| EXERCISE DESCRIPTION |
Your job is to copy every line in the material containing the word "Task".

| INPUT |

>>>

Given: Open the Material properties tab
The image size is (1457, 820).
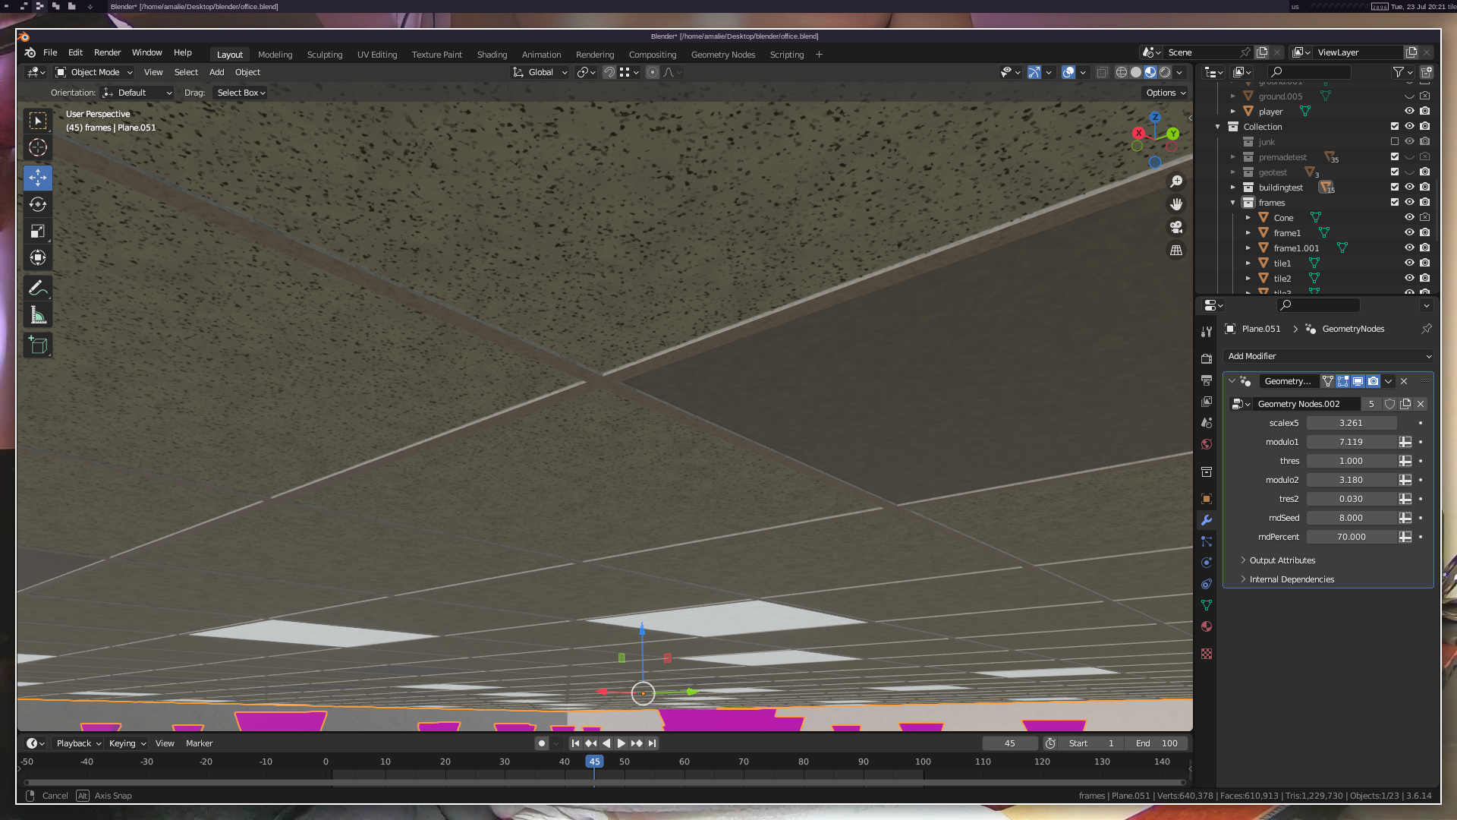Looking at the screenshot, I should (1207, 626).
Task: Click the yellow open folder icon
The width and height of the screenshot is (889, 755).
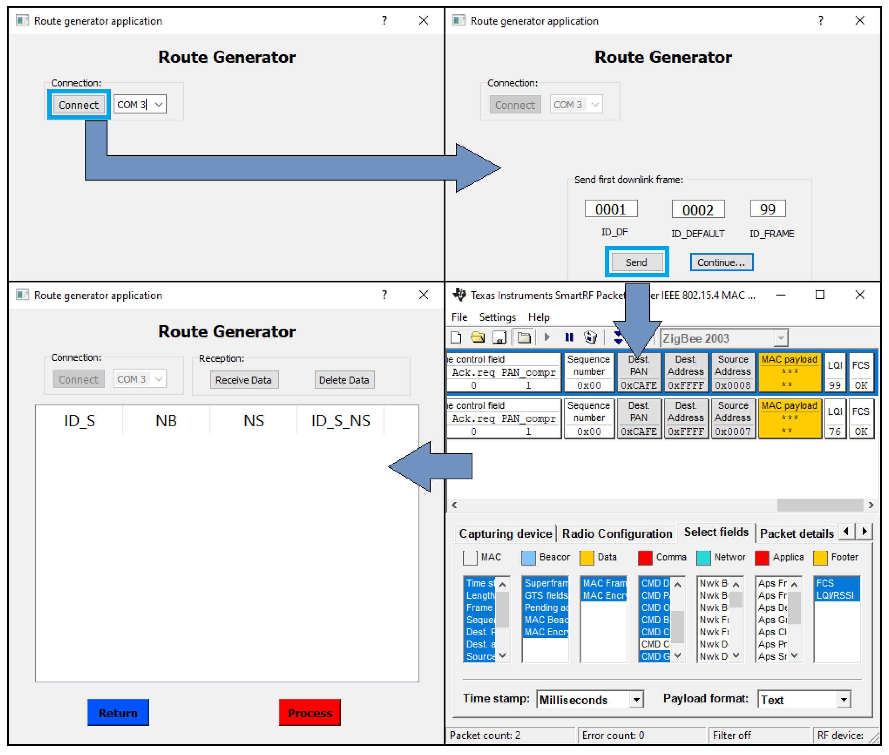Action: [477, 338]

<<<
>>>

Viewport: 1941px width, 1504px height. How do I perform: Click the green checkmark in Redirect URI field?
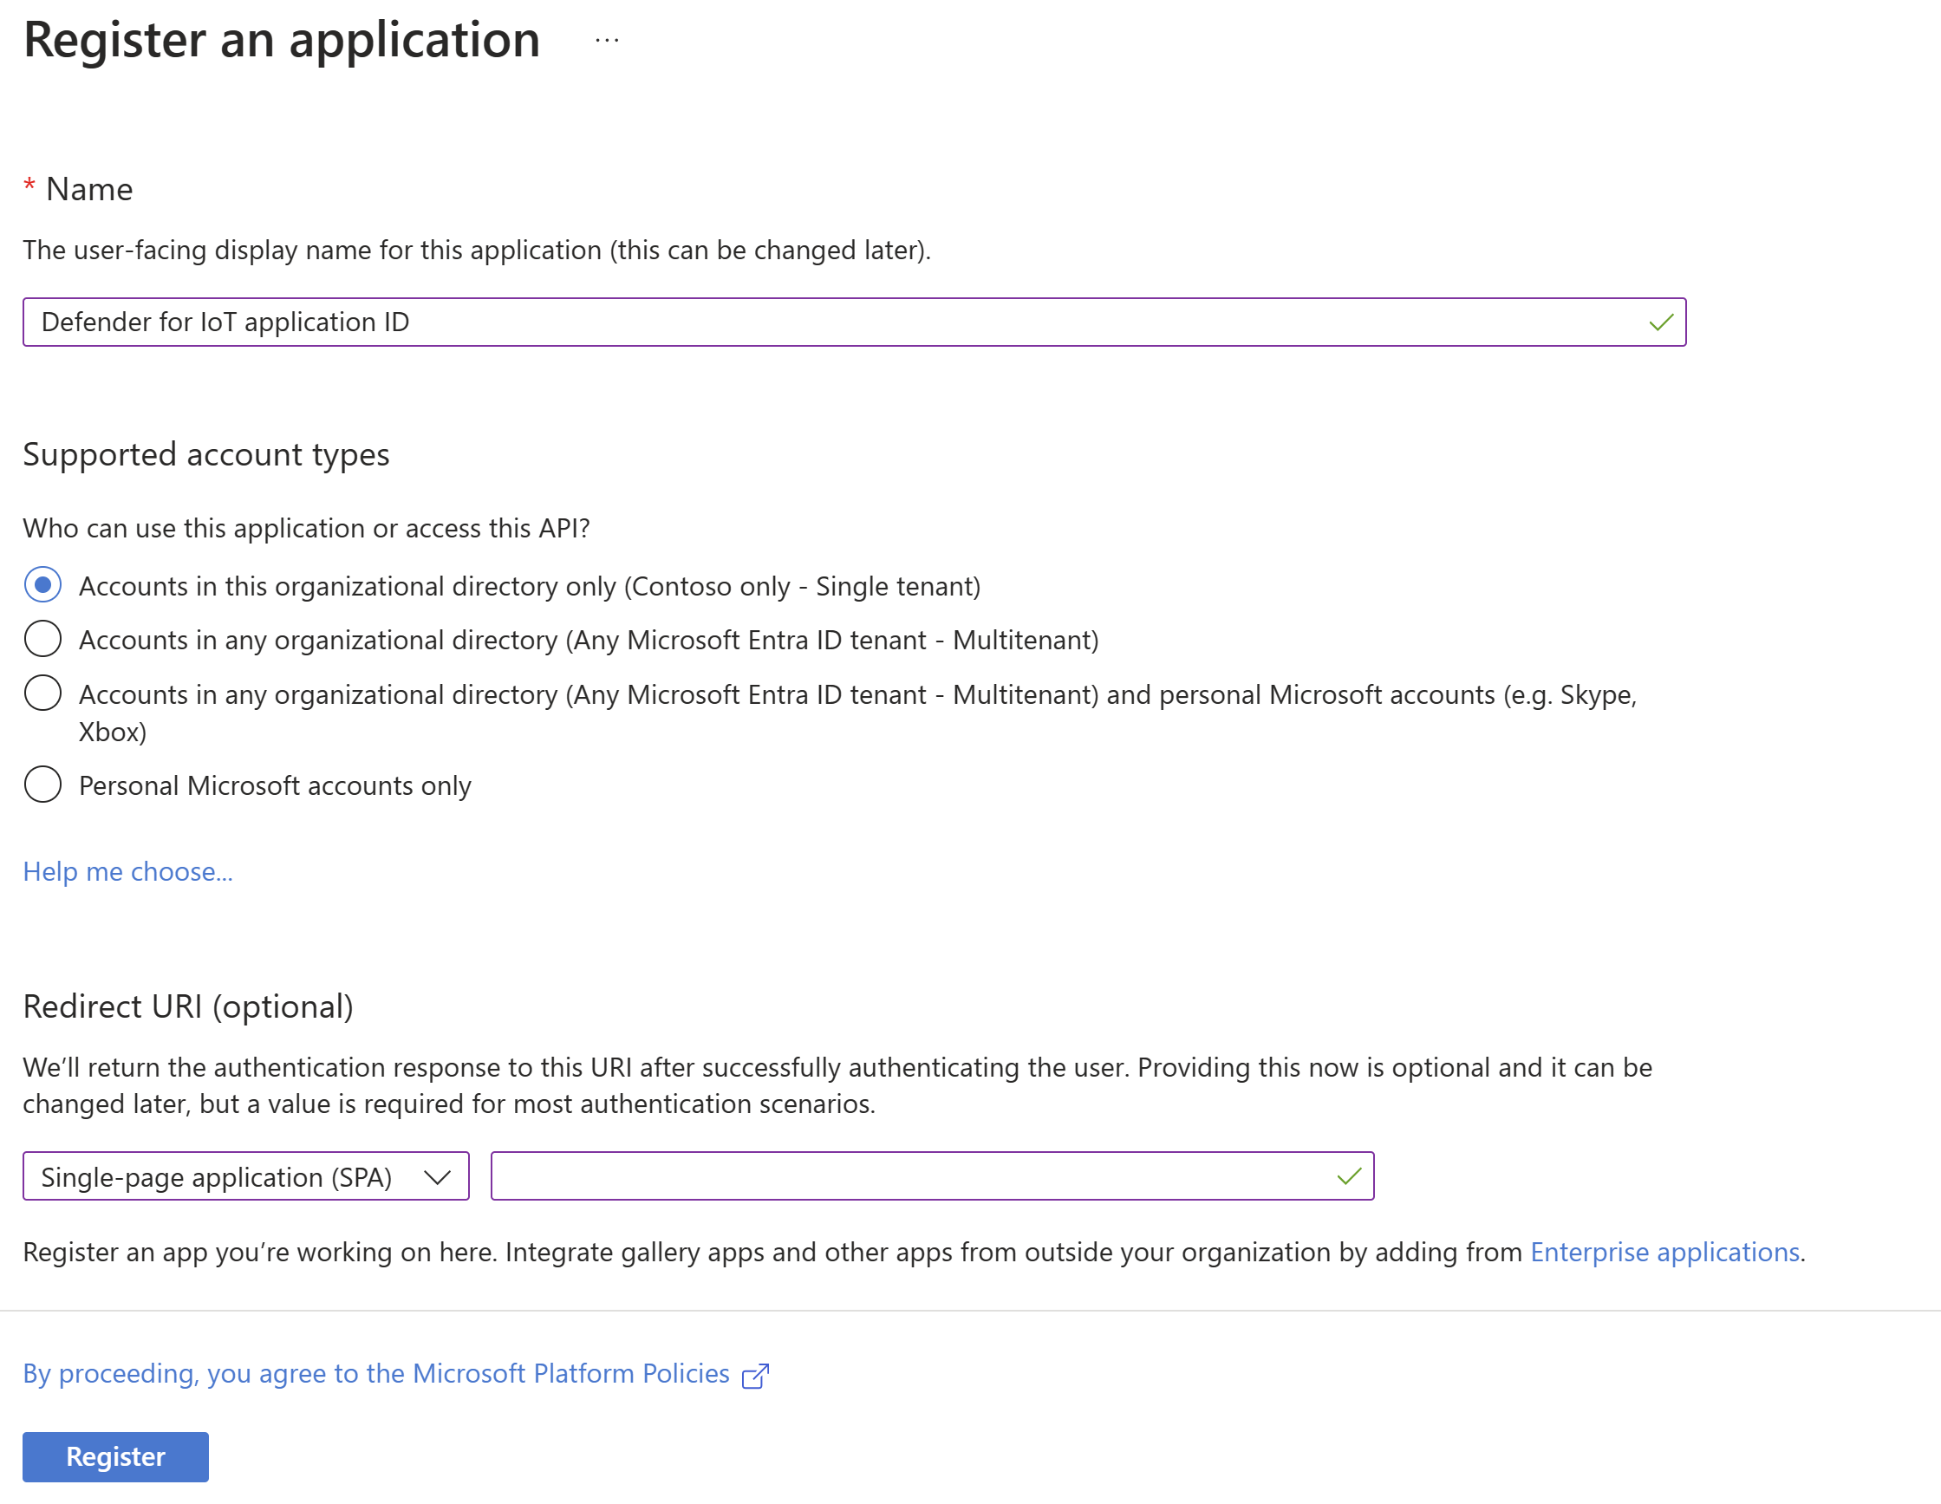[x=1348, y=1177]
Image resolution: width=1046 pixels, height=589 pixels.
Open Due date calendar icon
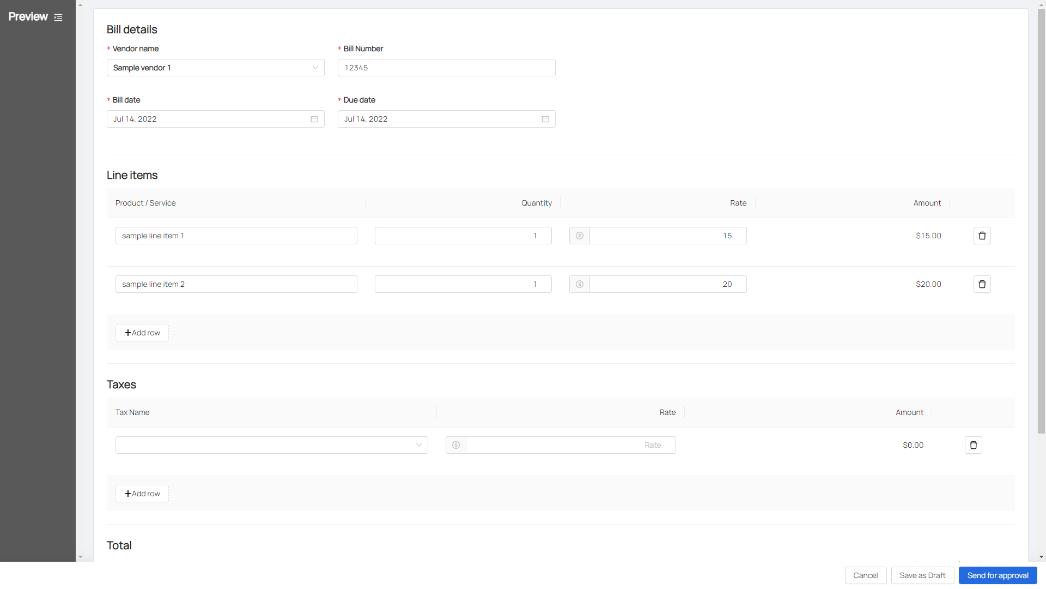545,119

<<<
>>>

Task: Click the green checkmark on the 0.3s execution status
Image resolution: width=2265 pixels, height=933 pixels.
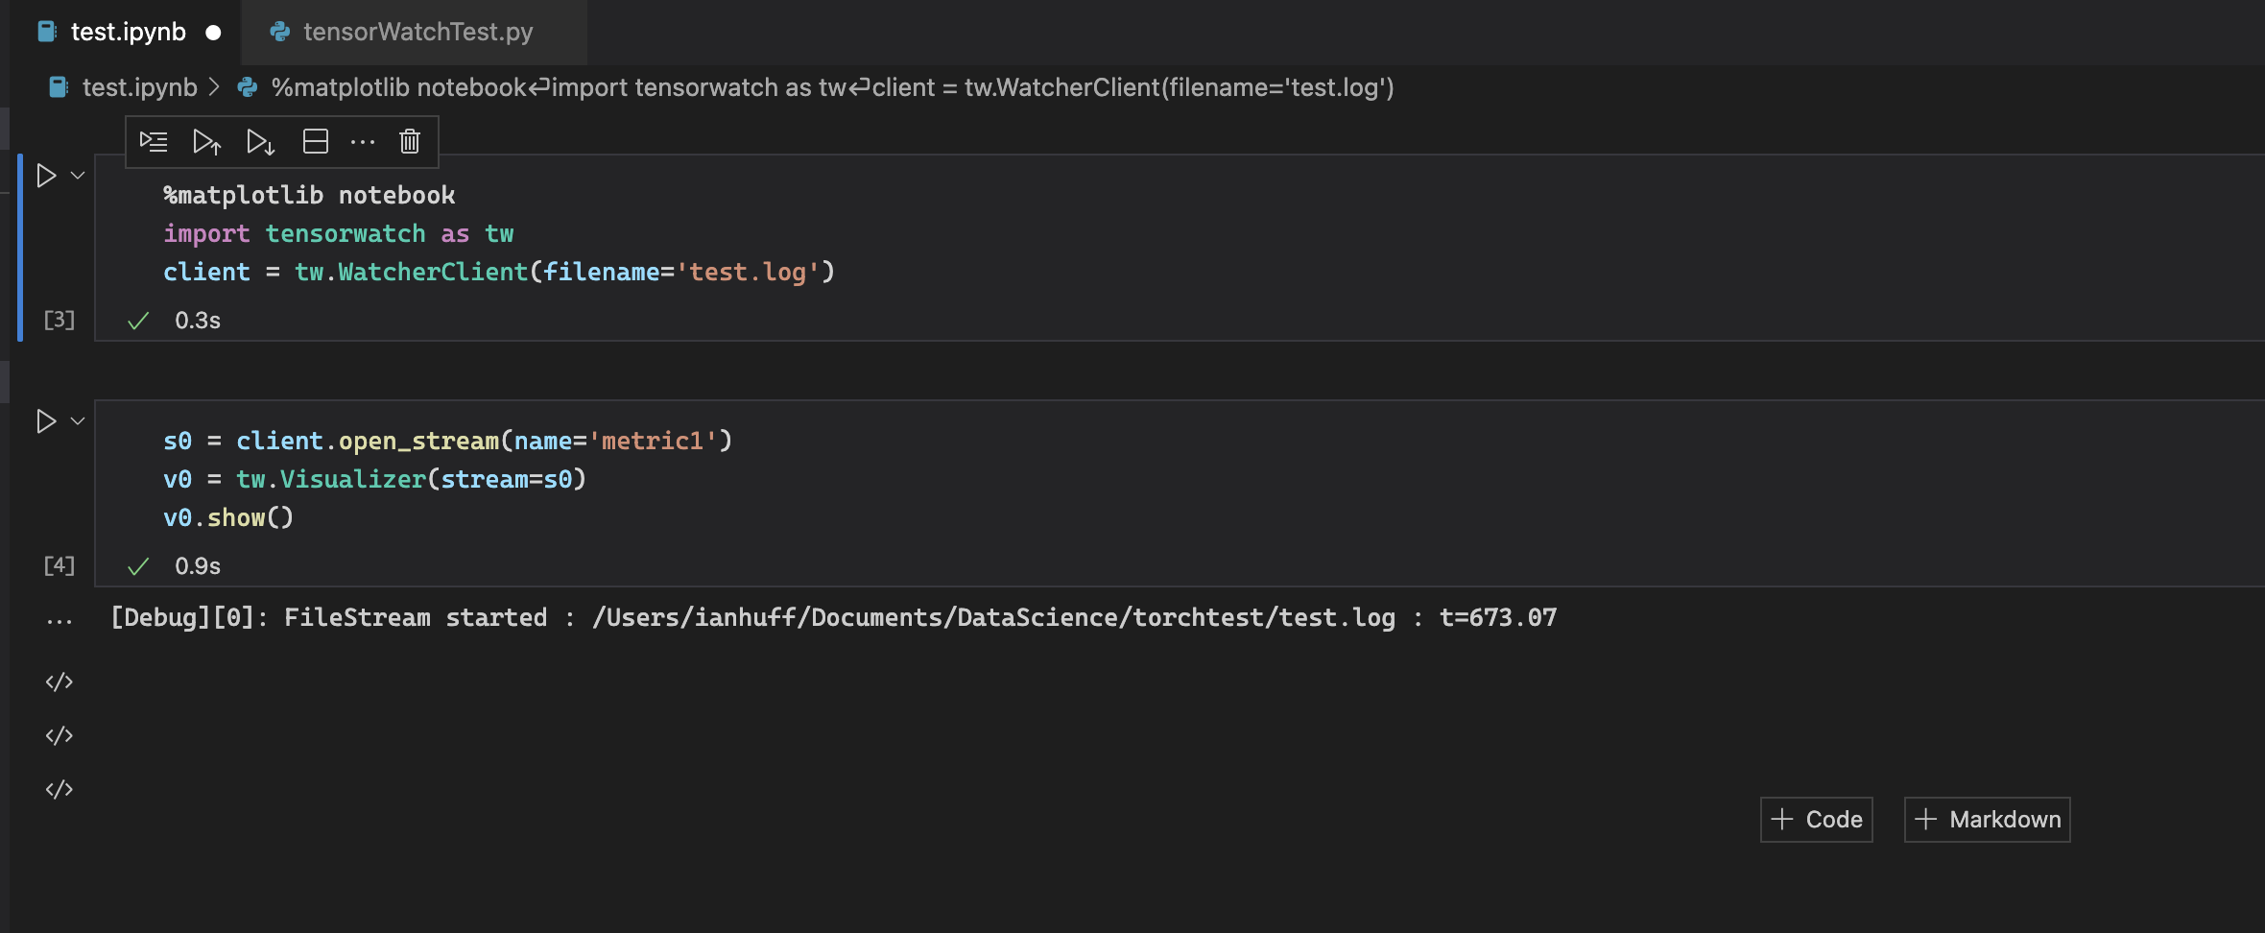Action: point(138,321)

<<<

| RESPONSE BELOW |
Task: Click the yellow open folder icon
Task: Click the green checkmark on the 0.3s execution status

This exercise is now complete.